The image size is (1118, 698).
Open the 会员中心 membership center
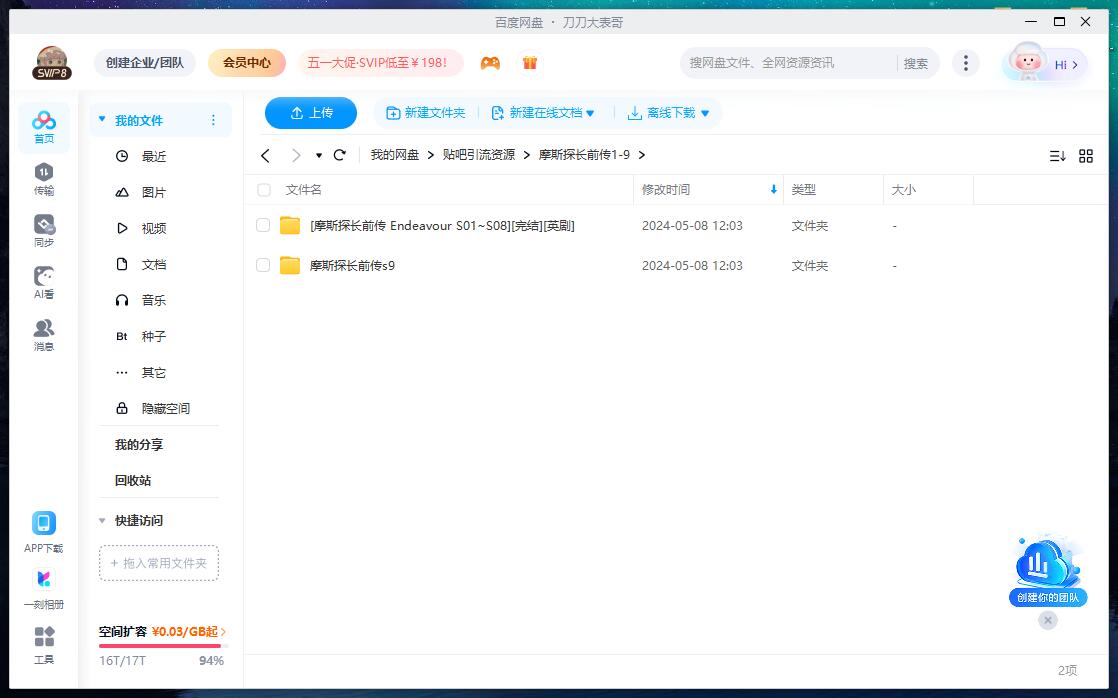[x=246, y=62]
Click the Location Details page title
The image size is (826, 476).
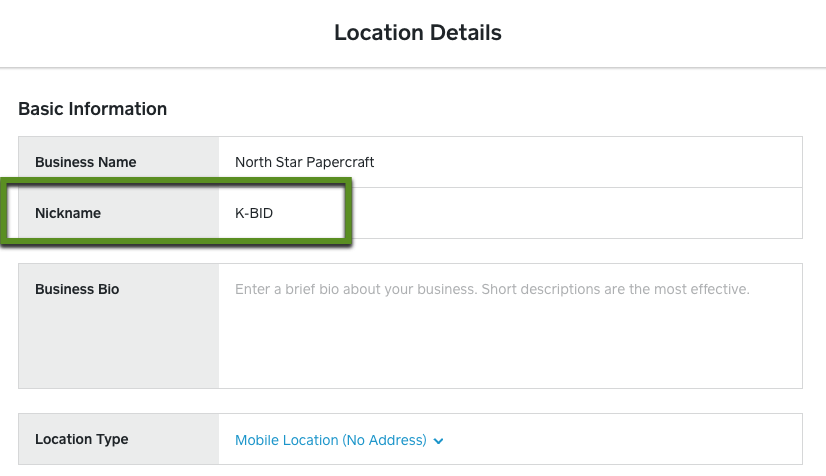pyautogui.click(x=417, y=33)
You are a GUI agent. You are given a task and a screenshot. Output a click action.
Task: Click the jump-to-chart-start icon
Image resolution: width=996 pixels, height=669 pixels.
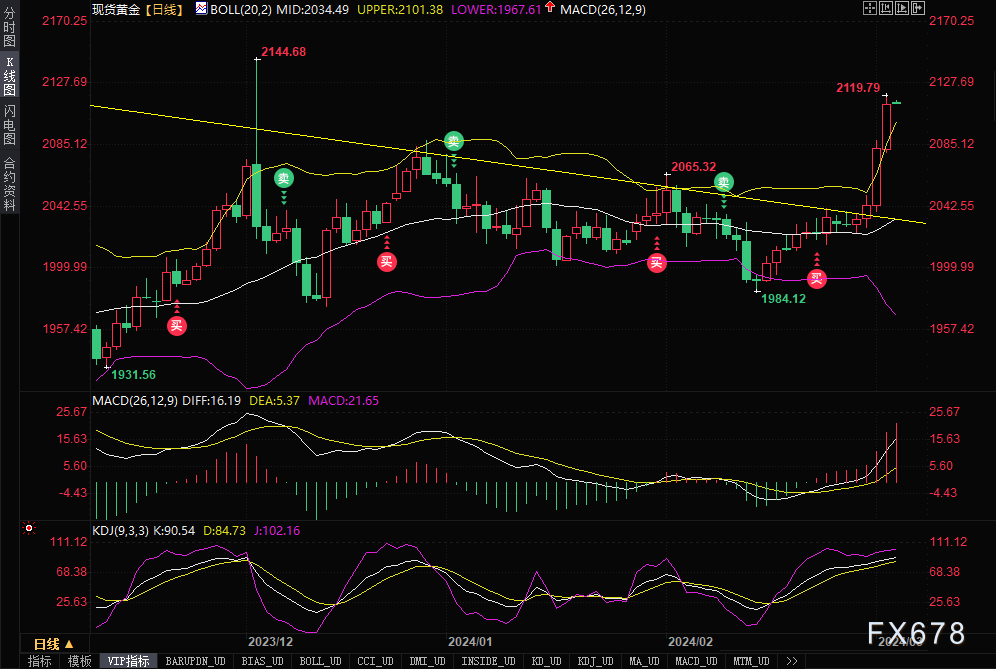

■ **DIRECTIVE**: Change every occurrence of "image size" in the lines above to "image dimensions", leaving everything else as it is, and omit the pictures from your answer.

■ **FULL OUTPUT**:
The image dimensions is (1118, 698).
Open the 会员中心 membership center
[x=246, y=62]
Click the Location Details page title
The image dimensions is (826, 476).
pyautogui.click(x=417, y=33)
You are a GUI agent. You are given a task and a screenshot. Output a click action.
Task: Click the jump-to-chart-start icon
Image resolution: width=996 pixels, height=669 pixels.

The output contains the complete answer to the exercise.